*** PAGE EXTRACT Section Begins ***
Planning ahead on health care

Our ongoing ability to decide for ourselves what health care we want, and what health treatment we will accept, is easily taken for granted. It is hard to even imagine the circumstances in which we would be unable to communicate our needs and desires to others.

However, such things happen everyday – with accidents around the home, automobile accidents, and medical events such as heart attacks or strokes. We can suddenly go from being healthy, independent and confident in our ability to take care of ourselves, to complete dependency on others. If we have not made our desires and needs known to those around us ahead of time, there is no way those desires and needs will be carried out.

It is therefore only wise to think ahead, and make arrangements assuming that such a common thing could indeed happen to us. Hopefully it never will, but if it does we have our desires and needs set down carefully in writing and known to those around us.

Enduring Guardian. One option for preparing for this worst-case scenario is to have someone be appointed as an ‘Enduring Guardian’. The minimum requirement for a guardian is that it should be someone over age 18 who agrees to be appointed to make personal, medical, lifestyle and healthcare decisions for you if you are no longer able to do so yourself. It is even possible to appoint several Enduring Guardians to have responsibility over different areas of your life.

The procedure for appointing an Enduring Guardian requires that you must do so in writing using an approved form. As this is a legal document both you and the appointees must sign the document in the presence of a NSW legal practitioner or a registrar of the local court, for a fee.

In choosing your Enduring Guardian it is better that it be someone who would not benefit from your will, as that puts temptation in the way of your trusted family members. Over and over the courts see sons, daughters, cousins, and others who have been guilty of bilking their dependent’s resources for their own benefit.

A good rule of thumb recommended by Dr Moyes is to think about the gifts you have received at Christmas from the person you are thinking of appointing your Enduring Guardian. Do the gifts suit you to a tee, recognise who you are and how you see yourself, do they fit your lifestyle and interests, and worldview? Or are the gifts always embarrassingly inappropriate items that you wonder how you can get rid of, eg femme fatale clothes when your wish is to join a convent, sporting equipment for the family brain, a biographical dictionary for the party girl? The selection of gifts reveals a lot about how clearly a person can truly see who we are.

Advance Care Directive. Another option is an Advance Care Directive, which is a written statement that you complete with information about your health care preferences. There is no set template or format. The NSW Department of Health recognises these as extensions of the individual’s right, under the common law, to decline medical treatment.
*** PAGE EXTRACT Section Ends ***
*** PROVIDED RECORDS Section Begins ***
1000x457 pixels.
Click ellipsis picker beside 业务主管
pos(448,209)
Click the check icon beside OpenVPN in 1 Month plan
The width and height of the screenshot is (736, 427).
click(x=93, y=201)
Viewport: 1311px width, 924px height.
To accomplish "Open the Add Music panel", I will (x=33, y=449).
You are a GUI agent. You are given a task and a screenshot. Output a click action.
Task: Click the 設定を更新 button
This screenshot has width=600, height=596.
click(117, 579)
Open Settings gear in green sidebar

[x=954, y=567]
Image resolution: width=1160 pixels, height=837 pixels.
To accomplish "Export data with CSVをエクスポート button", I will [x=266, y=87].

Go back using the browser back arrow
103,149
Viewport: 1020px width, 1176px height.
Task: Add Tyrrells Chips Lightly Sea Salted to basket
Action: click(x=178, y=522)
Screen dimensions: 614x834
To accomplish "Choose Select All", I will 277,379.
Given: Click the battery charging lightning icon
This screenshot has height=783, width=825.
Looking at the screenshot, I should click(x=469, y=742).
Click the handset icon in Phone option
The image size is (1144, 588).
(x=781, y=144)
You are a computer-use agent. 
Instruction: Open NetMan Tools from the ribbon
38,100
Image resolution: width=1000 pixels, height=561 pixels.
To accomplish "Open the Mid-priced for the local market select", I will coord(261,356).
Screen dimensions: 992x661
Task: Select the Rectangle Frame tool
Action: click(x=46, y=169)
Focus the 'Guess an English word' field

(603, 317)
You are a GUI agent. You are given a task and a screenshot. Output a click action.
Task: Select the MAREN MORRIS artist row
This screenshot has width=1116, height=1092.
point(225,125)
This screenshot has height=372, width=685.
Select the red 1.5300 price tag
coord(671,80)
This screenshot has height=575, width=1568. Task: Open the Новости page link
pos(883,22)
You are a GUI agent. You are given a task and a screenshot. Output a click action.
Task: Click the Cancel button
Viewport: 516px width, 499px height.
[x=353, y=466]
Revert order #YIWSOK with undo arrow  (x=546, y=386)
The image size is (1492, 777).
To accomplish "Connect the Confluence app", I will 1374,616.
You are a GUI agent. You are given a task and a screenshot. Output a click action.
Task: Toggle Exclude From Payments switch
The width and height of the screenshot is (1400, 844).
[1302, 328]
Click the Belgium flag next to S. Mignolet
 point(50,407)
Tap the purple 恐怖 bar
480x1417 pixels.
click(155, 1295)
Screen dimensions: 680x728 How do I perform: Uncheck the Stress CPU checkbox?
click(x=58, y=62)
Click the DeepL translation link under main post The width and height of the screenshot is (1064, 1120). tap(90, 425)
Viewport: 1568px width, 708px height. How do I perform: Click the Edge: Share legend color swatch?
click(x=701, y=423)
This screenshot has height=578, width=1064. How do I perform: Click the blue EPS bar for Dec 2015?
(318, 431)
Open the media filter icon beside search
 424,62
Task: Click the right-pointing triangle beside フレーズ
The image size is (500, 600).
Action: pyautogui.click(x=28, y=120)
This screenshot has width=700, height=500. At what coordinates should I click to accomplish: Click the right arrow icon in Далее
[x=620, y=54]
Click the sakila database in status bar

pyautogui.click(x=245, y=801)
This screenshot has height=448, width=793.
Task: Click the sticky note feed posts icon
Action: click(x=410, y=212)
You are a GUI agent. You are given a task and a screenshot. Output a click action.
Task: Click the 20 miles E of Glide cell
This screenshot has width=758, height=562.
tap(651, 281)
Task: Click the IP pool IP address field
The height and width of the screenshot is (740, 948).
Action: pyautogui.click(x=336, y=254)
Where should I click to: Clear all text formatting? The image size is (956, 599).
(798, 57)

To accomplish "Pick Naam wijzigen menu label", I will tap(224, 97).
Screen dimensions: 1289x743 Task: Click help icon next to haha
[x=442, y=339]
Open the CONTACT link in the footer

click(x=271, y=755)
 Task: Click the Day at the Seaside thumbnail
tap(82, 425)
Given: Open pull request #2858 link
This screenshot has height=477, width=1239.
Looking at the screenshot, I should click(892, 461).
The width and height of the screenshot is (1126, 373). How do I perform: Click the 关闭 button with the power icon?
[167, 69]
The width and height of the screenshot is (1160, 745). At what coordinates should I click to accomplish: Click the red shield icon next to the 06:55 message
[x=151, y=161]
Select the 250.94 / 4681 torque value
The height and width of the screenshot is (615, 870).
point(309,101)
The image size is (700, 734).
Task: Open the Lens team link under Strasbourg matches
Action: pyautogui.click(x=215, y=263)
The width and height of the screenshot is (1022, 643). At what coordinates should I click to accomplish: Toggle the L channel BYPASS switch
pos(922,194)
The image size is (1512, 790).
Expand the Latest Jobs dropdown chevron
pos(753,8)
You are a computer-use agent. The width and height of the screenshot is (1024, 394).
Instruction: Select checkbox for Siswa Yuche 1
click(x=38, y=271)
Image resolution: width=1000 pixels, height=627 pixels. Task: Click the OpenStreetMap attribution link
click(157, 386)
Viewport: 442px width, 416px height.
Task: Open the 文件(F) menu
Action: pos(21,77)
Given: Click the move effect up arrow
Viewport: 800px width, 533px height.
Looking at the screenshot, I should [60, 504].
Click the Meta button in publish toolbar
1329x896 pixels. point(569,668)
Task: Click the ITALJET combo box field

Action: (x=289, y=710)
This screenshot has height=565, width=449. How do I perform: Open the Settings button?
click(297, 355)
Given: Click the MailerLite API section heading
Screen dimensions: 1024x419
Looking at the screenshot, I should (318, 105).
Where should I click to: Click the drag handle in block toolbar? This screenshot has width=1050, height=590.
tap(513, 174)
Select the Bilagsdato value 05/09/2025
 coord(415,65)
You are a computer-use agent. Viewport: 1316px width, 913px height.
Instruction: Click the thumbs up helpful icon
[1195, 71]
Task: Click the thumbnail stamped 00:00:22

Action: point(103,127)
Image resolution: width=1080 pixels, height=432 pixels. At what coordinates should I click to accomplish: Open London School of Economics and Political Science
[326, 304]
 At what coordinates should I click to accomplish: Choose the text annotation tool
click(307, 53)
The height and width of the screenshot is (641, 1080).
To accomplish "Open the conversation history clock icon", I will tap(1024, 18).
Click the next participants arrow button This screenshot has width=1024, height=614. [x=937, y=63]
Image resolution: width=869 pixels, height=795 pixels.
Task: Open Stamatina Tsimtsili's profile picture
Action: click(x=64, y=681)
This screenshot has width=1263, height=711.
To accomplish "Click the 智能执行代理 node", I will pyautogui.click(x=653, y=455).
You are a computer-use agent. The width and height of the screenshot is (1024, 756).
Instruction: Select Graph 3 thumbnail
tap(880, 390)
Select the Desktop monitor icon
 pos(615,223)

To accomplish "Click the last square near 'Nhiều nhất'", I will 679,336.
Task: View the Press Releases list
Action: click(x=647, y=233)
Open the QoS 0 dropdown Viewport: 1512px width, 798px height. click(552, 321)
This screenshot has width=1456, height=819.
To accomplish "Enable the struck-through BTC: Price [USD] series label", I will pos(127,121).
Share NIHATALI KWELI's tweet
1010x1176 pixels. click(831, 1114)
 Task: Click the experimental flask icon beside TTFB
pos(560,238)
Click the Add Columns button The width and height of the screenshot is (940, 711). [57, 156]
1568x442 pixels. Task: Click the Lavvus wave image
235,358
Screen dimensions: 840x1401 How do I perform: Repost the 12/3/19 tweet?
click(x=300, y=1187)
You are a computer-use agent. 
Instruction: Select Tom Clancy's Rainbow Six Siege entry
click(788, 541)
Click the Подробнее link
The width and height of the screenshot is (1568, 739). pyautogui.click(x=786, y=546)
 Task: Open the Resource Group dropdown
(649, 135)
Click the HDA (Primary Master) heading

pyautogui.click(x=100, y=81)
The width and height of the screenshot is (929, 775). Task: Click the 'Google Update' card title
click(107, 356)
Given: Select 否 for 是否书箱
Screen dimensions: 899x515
*** PROVIDED RECORDS Section Ends ***
_PROBLEMS TO WORK ON_:
**1)** In the health care planning article, who must be present when you and the appointees sign the document appointing an Enduring Guardian?
**2)** Please carry on the health care planning article from its last sentence.

_ANSWERS BY ITEM_:
**1)** A NSW legal practitioner or a registrar of the local court.

**2)**
But think very seriously about what you write. If you do become incapacitated you might actually change your mind about not wanting to be kept alive with machines, for instance, but not be able to say so. You could watch in vain as they unplugged your life support system as you requested. So be very thoughtful and careful about what you ask for!

Once you are confident you have recorded what you would really want them to do if you were dependent, review it yearly to keep it up to date, and make copies to keep with you in case of accident. Always take a copy of it when you are admitted to the hospital.

Person Responsible. NSW law provides that decisions about your health care fall to the next person responsible, and this may not always be the same as the next of kin. The first person responsible will be the Enduring Guardian; if you lack that then the most recent spouse, de facto, or same sex partner with whom you have a close and ongoing relationship. If there is no one who fits that description then it falls to an unpaid carer who is providing support. If there is no one like that then it falls to a relative, or even a friend. The authorities do not know about our relationships, so it is in our best interest to specify exactly who we would want to be considered the person responsible.

Enduring Power of Attorney and Wills. These are legal documents and do not involve your health care, but are worth doing. An Enduring Power of Attorney allows you to appoint a person to make decisions about your property or financial affairs. And a will directs the distribution of your property upon your death.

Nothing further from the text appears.